After working at Weill Cornell Medicine for more than 20 years, Jennifer Moon never imagined she would become a patient herself.
She was active, healthy, and loved biking and running, but then her health took a turn. In July 2024, she underwent a hysterectomy to address precancerous endometrial tissue. Just months later, she had her annual mammogram. A follow-up breast ultrasound that was scheduled on Christmas Eve discovered a second major health scare: a diagnosis of hormone-sensitive, HER2-negative breast cancer.
“I had just gone through one major health scare, and then this,” Jennifer recalls. “I couldn’t see my future beyond the diagnosis. I didn’t know what this meant for my health.”
Under the care of Dr. Lisa Newman, chief of breast surgery, she had a mastectomy on her left breast. Post-surgical pathology revealed that the cancer had spread to one lymph node, confirming a stage 2 diagnosis which meant that the disease had started moving beyond the breast. This raised the urgency of treatment and the need to prevent further spread.
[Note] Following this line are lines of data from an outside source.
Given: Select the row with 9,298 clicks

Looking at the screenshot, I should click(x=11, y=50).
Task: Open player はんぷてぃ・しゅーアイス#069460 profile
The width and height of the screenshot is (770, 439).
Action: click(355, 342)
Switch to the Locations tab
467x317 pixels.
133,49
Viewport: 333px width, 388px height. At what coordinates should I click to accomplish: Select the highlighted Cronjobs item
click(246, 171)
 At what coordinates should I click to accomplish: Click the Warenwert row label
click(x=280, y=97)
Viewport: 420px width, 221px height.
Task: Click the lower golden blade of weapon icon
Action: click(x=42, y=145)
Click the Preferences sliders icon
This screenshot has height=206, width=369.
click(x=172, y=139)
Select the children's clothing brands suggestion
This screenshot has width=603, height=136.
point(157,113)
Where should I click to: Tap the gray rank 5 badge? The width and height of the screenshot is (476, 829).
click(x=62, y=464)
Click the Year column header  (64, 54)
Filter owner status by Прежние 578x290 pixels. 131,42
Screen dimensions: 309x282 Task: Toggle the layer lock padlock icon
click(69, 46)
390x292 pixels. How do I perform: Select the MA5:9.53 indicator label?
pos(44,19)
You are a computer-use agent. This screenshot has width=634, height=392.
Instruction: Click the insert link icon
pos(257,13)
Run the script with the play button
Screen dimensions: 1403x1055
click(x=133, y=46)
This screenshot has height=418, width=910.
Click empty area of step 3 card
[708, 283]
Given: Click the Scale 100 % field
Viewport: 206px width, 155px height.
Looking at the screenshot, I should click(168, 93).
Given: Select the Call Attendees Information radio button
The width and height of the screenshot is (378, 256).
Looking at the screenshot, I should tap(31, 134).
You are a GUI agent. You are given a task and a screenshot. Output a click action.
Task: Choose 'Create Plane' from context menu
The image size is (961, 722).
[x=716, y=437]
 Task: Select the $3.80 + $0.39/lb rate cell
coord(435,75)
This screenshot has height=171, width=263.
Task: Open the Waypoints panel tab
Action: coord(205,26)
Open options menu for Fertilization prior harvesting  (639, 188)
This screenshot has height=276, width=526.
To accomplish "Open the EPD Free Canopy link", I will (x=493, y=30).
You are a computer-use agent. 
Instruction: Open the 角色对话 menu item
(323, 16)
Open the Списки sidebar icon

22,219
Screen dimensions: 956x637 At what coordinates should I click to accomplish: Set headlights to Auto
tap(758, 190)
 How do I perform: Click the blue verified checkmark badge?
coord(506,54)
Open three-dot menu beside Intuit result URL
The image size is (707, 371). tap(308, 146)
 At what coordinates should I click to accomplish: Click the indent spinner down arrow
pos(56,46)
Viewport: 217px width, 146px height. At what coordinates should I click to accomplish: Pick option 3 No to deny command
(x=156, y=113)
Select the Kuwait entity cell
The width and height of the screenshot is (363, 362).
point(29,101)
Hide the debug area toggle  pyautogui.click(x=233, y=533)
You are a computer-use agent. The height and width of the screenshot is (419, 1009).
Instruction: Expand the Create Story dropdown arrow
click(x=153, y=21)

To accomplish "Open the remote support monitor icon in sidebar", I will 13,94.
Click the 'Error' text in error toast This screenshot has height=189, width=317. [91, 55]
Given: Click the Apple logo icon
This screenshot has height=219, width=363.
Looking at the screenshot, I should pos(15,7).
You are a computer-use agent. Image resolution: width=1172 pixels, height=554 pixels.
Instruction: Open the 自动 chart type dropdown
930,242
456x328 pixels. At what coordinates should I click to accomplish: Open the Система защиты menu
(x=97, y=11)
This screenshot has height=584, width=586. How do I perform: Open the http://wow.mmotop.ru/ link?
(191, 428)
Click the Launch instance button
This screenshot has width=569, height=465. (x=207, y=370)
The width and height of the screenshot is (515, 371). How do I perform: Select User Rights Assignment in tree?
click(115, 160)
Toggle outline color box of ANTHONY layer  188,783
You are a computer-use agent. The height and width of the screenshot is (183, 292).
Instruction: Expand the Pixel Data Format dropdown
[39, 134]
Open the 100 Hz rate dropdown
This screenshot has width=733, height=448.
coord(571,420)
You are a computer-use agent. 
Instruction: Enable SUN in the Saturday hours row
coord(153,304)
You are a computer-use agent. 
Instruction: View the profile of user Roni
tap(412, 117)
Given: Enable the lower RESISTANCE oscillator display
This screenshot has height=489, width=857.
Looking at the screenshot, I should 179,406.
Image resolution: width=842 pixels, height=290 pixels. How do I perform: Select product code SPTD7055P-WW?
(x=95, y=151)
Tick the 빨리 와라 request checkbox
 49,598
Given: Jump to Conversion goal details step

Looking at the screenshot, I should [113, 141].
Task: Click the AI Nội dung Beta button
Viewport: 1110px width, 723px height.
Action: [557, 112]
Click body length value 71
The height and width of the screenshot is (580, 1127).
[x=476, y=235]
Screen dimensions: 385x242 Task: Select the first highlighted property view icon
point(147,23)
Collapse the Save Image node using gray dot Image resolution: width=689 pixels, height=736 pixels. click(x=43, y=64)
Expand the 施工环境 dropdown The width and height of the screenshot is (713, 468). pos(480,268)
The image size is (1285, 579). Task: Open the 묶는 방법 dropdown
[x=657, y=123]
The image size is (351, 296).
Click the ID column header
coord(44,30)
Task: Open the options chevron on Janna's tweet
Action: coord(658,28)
Jennifer met wit, Dr. Tessa Cigler, an oncologist and physician researcher, to discuss next steps. Based on national guidelines, she was a candidate for chemotherapy. But the benefit in her specific case was unclear.
That’s when Dr. Cigler told her about an opportunity to participate in research. There was an ongoing clinical trial in the Meyer Cancer Center that was testing two standard treatments: hormone therapy alone versus hormone therapy with chemotherapy.
“This wasn’t a trial for an experimental drug,” Jennifer explained. “It was studying whether putting women into early menopause with hormone therapy might offer the same benefit as chemotherapy.”
Jennifer was intrigued, but hesitant. “Chemo is such a big, life-altering thing. But if no one really knows whether I’ll benefit from it, what do I do?”
To help make the decision, Jennifer reached out to Dr. Silvia Formenti, chair of the department of radiation oncology, and a trusted colleague. Dr. Formenti reminded her that participating in the trial contributes to evidence that helps guide better cancer care for others in the future.
Jennifer enrolled in the study and was randomized to the chemotherapy arm. She completed four and a half months of chemo and three weeks of radiation, finishing this part of her treatment journey in September 2025.
Throughout her care, Jennifer felt supported and informed. “The trial process was incredibly smooth,” she said. “The research component was almost invisible. My doctors and nurses were amazing. They checked in constantly and helped me manage the side effects.”
Jennifer will continue to participate in the clinical trial by completing surveys and sharing information about her quality of life so that researchers can include this information in their evaluation, as well.
“I’m really proud to be a part of something larger than just me in terms of moving the field of breast cancer care forward in such a data-driven way,” Jennifer reflected.
Thanks to the integration between the multidisciplinary care team at Weill Cornell Medicine and NewYork-Presbyterian Hospital, and the clinical trial at the Meyer Cancer Center, Jennifer’s cancer is in remission and her health is improving daily.

Jennifer with her father Jae and brother Brian’s family after completing active treatment
“I’m grateful for my entire support system, including my extended care team and my family,” Jennifer said. “My partner Heather and I met when we were 20, and she attended all my chemo appointments and reminded me that this was just one phase in my life. More generally, cancer shifted my priorities and highlighted the importance of relationships.”
Now in recovery, Jennifer is turning her experience into purpose. She has resumed her physical fitness hobbies, including hiking and strength training. She’s doing acupuncture at the Weill Cornell Medicine and NewYork-Presbyterian Integrative Health Center and working with physical therapist Amy Shapses, founder of Flow Physical Therapy, who was instrumental in helping her regain strength after each treatment.
Her appreciation for community continues to grow, and she attended a fall fly-fishing retreat for breast cancer survivors.
This autumn getaway helped forge new friendships and even a survivorship group chat that has led to other outings since, ranging from Friendsgiving to attending Kelly Ripa Live and rock-climbing adventures.
“Prior to my breast cancer diagnosis, I was very private, particularly about health issues,” she said. “But if I can be even one small data point in something larger, then that’s meaningful. And if others hear this and feel less alone, that’s even better. No one wants to have cancer, but I’ve derived something positive from sharing my story and connecting with a community of others who’ve been through similar experiences.”
Dr. Cigler added: “The only way we make progress is by asking hard questions and letting patients help us find the answers. Trials like this are how we move cancer care forward.”